In mammals, circadian control of physiology and behavior is coordinated by a central clock, located in the paired suprachiasmatic nuclei (SCN) of the hypothalamus (3), which synchronizes on a daily basis peripheral, or slave, oscillators found in most of the organs including liver (4), kidney (5), heart (6), adipose tissue (7), endocrine pancreas (8, 9), and skeletal muscle (10-12). It has been demonstrated that the clock is ticking in almost all body cells in a self-sustained autonomous manner (13-15).

Interestingly, it was recently discovered that inside the endocrine pancreas, the two main cell-types, i.e.
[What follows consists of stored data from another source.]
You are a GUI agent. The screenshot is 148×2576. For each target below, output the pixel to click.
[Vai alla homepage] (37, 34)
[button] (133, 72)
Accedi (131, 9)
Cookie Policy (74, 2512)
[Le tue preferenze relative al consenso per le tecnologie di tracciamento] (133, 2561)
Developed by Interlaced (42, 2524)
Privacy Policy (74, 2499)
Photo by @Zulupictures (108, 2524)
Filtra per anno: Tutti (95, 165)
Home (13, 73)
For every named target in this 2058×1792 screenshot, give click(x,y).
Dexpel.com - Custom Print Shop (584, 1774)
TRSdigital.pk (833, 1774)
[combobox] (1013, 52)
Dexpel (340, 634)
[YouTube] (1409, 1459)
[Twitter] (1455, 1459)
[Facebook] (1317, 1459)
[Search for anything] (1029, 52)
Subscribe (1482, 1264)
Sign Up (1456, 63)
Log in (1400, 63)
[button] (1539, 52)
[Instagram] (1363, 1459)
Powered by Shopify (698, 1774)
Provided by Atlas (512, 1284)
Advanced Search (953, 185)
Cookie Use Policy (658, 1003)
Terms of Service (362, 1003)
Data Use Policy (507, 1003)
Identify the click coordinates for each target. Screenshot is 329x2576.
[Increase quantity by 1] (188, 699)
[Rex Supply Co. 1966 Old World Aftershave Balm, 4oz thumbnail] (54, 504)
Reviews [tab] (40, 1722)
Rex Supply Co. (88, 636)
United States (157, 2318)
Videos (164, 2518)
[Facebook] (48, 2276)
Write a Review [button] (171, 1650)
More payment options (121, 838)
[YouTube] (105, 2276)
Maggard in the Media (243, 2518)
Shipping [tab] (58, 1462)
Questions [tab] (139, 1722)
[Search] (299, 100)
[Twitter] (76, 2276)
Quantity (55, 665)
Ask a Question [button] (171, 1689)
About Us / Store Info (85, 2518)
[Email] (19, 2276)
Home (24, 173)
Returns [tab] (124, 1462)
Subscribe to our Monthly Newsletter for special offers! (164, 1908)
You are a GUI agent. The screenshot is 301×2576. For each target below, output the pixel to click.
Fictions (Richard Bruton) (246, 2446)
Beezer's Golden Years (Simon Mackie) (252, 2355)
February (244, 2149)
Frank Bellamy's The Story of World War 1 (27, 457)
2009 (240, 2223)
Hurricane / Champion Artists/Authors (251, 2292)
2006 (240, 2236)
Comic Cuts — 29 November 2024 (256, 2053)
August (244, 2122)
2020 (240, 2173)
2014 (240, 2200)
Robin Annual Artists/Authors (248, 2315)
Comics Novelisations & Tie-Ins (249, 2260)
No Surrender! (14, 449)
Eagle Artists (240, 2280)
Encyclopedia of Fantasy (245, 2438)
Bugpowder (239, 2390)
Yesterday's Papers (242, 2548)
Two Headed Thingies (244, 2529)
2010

α- and β-cells, exhibit distinct clock properties, suggesting a very precise cell-type specific regulation (16). Interestingly, the peripheral cellular oscillators were found to be resilient to large variations in general transcription and temperature (17).

3.1.3. Synchronization of the clock

3.1.3.1. The circadian synchronization of central and peripheral clocks in vivo

The master pacemaker in the SCN is entrained by external Zeitgeber cues (from German, meaning

“time giver”), with the light intensity being the principal signal (18, 19), acting through the photosensitive retinal ganglion cells (ipRGCs) expressing the melanopsin photo pigment, and the optic nerve (20). This photo pigment is sensitive to the blue/green light spectrum, but less to the red light (21). SCN controls the synchrony of peripheral clocks directly, via sympathetic neural system and humoral signals, and indirectly by controlling rest-activity and temperature cycles (Figure 3) (18). Feeding/fasting cycle is an important Zeitgeber for peripheral oscillators, which was shown to be potent enough to entrain circadian peripheral clocks (22-29). Moreover, uncoupling between peripheral and SCN clocks has been demonstrated by inversion of feeding-fasting cycle (23, 30). In mouse liver with conditional clock disruption by hepatocyte-specific overexpression of Rev-Erbα in a doxycycline-dependent inducible manner, most of the transcripts became non-rhythmic (31). Importantly, 31 genes expressed in liver, including Per2, kept their circadian rhythmicity following liver clock disruption (31). Daytime-restricted feeding restored rhythmic gene expression in liver from Cry1^-/- ; Cry2^-/- double mutant mice (32). Taken together, these results indicate that rhythmicity in liver gene expression is entrained by systemic signals.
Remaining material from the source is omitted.